While the Data Vault model is not a concern of sprint zero, it is certainly a concern in subsequent sprints. Many less experienced Data Vault practitioners face the issue of getting started with the first Data Vault model, even if they went through proper training. A good start is always to define the client’s business model and focus on the major concepts. For example, the following diagram could present the business model of a customer-centric organization:
We call this diagram a “conceptual model” or ontology. It defines the business objects and their relationship. Typically, it is defined in a meeting with business users when we ask them early in the project to explain their business.
The next knowledge to extract from the business is the business keys which are used to identify the business objects in the conceptual model. When asking business users from various departments, different answers are often given. This is due to the fact that different departments often use different operational systems with different business key definitions to identify the same business objects. Therefore, expect multiple business keys per business object to be given as an answer, depending on who you ask. Add them to the conceptual model:
We have added the business keys using braces to the above diagram. However, we did not try to find the best business key for a certain business object. Do not judge the business keys, yet. Email addresses might not be a good choice, given privacy requirements, but add them nevertheless to the concept. These business key candidates will give us choice, so the more (actual ones), the better. With that in mind, make sure to invite all relevant business users to capture as many data sources as possible.

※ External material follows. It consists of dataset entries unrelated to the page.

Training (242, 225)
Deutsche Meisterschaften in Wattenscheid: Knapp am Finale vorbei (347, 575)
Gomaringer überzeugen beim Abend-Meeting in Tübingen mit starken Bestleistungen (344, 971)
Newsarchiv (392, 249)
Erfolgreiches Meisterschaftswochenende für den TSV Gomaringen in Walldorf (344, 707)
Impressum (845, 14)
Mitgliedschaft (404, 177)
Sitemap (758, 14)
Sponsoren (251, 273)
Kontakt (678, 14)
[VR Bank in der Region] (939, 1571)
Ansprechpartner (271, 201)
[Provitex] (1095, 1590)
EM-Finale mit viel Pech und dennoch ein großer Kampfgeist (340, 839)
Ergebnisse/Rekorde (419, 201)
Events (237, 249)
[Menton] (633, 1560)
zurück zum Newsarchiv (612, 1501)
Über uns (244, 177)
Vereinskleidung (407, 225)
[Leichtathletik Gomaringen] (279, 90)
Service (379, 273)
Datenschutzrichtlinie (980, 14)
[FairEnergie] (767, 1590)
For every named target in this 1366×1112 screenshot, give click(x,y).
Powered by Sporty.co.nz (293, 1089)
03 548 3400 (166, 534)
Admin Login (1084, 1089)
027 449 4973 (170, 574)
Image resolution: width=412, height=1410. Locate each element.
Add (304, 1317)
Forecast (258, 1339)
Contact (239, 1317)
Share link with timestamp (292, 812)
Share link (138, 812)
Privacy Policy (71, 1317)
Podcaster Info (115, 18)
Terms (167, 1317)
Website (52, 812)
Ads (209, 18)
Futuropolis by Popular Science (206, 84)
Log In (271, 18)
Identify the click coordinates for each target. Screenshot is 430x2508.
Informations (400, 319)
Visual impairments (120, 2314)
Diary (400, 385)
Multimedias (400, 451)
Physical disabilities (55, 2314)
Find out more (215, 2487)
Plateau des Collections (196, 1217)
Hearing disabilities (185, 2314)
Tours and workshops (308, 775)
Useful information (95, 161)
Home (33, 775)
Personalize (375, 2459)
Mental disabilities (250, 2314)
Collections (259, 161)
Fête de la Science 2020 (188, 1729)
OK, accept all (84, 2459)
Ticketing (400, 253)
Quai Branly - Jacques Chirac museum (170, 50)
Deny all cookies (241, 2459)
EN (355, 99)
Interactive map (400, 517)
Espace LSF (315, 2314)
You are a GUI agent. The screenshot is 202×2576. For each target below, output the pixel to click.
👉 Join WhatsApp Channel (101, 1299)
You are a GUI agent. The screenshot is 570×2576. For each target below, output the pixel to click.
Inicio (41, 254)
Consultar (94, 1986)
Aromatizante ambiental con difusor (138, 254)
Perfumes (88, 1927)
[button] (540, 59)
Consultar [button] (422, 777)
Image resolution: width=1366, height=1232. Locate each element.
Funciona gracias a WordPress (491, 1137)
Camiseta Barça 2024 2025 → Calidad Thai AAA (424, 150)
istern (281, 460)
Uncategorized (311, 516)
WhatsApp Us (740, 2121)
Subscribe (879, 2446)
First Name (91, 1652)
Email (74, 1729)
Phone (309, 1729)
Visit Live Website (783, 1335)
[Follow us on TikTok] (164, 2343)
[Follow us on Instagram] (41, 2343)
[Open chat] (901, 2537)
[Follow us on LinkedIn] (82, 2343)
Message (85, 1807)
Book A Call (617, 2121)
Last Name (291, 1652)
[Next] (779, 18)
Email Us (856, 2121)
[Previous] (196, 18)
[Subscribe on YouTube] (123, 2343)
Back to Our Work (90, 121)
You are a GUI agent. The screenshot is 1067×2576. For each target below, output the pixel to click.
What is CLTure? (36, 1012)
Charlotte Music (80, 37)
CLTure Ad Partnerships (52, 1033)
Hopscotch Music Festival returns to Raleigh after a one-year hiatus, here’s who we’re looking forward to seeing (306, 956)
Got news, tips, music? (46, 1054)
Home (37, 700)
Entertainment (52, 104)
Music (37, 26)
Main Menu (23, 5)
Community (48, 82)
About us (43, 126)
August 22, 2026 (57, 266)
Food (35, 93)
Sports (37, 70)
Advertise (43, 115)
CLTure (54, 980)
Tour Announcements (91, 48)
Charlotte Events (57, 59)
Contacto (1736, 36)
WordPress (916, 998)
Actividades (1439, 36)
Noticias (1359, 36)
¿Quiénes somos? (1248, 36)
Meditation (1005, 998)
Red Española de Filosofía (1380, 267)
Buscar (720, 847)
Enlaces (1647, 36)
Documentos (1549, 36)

This model will be of great use when analyzing specific source systems, such as Microsoft Dynamics CRM. The basic idea of the business key, as discussed in article 7 of this series, is to be shared across source systems, so it can be used to integrate the separate data sets.
Identify the Concept and Type of Data
Once the organizational context of the model is known, it is time to analyze the actual dataset. The first step is to identify the concept and type of data:
Is this dataset related to one of the concepts in the conceptual diagram?
Does this dataset represent a business object (maybe in addition to the ones on the conceptual diagram) or transactional data?
What about reference data?
Is multi-active data (refer to article 8 of this series) involved?
These are some of the questions that should be asked during this phase.
The relationship between the raw data from the data source and the conceptual model defines to a good extent how to model the source dataset in the Raw Data Vault.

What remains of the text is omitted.